━━ Text segment ━━

If you've never done so, it can be eye opening to really get dressed up and see what your peak attractiveness is. You may not be aware of how good you can look under the right circumstances. If you want to go the extra mile, get dressed up, and then have professional photos taken. Not only can this boost your confidence, but it can also take away some of the mystique of unattainably hot public figures when you see firsthand how the same tricks can work on you.
Look back and really question the negative comments you got about your appearance in the past
A lot of our look-related insecurities form because of things other people say about us. Again, I won't try to paint an unrealistically rosy picture. Sometimes these comments are accurate, though still mean-spirited. Like someone might get teased for having an overbite when they really do have one. At other times the comments people made were wrong, but we believed them at the time, and haven't questioned them since. Children tend to unskeptically accept the things they hear about themselves. Like you may have gone all your life believing your normal sized head was too big, because of one random insult someone made to you in the fourth grade.
Go back over the comments people made about your appearance and give them more scrutiny. Some of them may clearly turn out to be wrong when you really think about them for a few seconds ("My aunt said I was fat, but looking back I was a totally normal weight at the time.") Also, dig into people's possible motives. Even if they correctly pointed out a minor flaw you have, they may have made it out to be worse than it was ("Sure, I was slightly chubby as a kid, but my mom's comments were more about her own eating issues than about how I looked."; "Yeah, I have a small gap in my front teeth, but no one else has ever said anything about it. The bully who did was only trying to hurt my feelings.")
Learn to use your body effectively in other ways
People who dislike their looks can have a strained relationship with their bodies in general, and mainly see them as a source of stress and disappointment. You may come to like your body more if you do more with it than view it as a means for looking cute to strangers or not. For one, try more physical and creative activities. Push yourself and learn what your body is capable of. Try to find a physical skill you're naturally good at. That can help you view your physique in a more positive, well-rounded light (e.g., "I'm really lanky, which makes rock climbing way easier.")

━━━
━━ Extracted entries ━━

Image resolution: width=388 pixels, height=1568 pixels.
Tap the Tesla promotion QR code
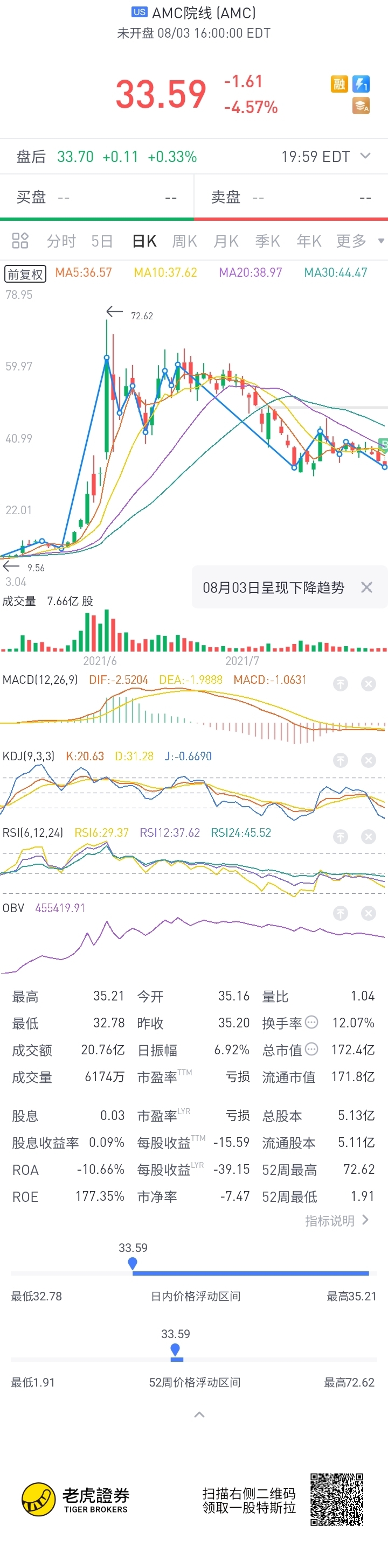click(x=337, y=1499)
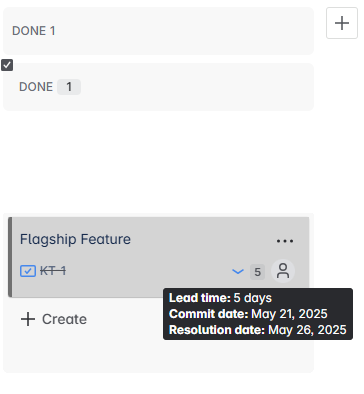Click the blue low priority chevron icon
The width and height of the screenshot is (364, 394).
click(238, 272)
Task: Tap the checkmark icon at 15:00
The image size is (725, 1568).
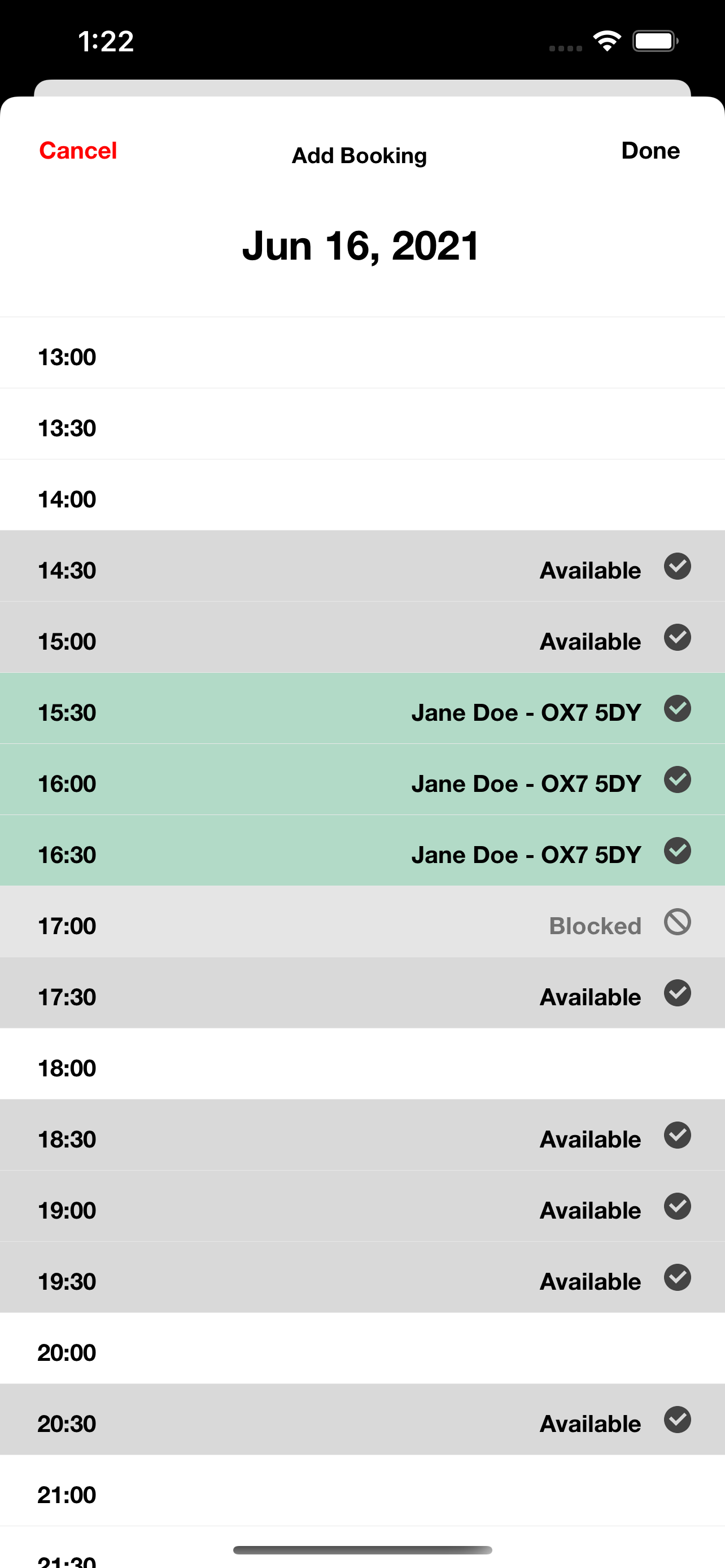Action: (x=677, y=638)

━━━

Description of the task:
Copy the stretch of the passage on appearance insecurities from "Look back and" through "the fourth grade." word for word.

Exercise output:
Look back and really question the negative comments you got about your appearance in the past
A lot of our look-related insecurities form because of things other people say about us. Again, I won't try to paint an unrealistically rosy picture. Sometimes these comments are accurate, though still mean-spirited. Like someone might get teased for having an overbite when they really do have one. At other times the comments people made were wrong, but we believed them at the time, and haven't questioned them since. Children tend to unskeptically accept the things they hear about themselves. Like you may have gone all your life believing your normal sized head was too big, because of one random insult someone made to you in the fourth grade.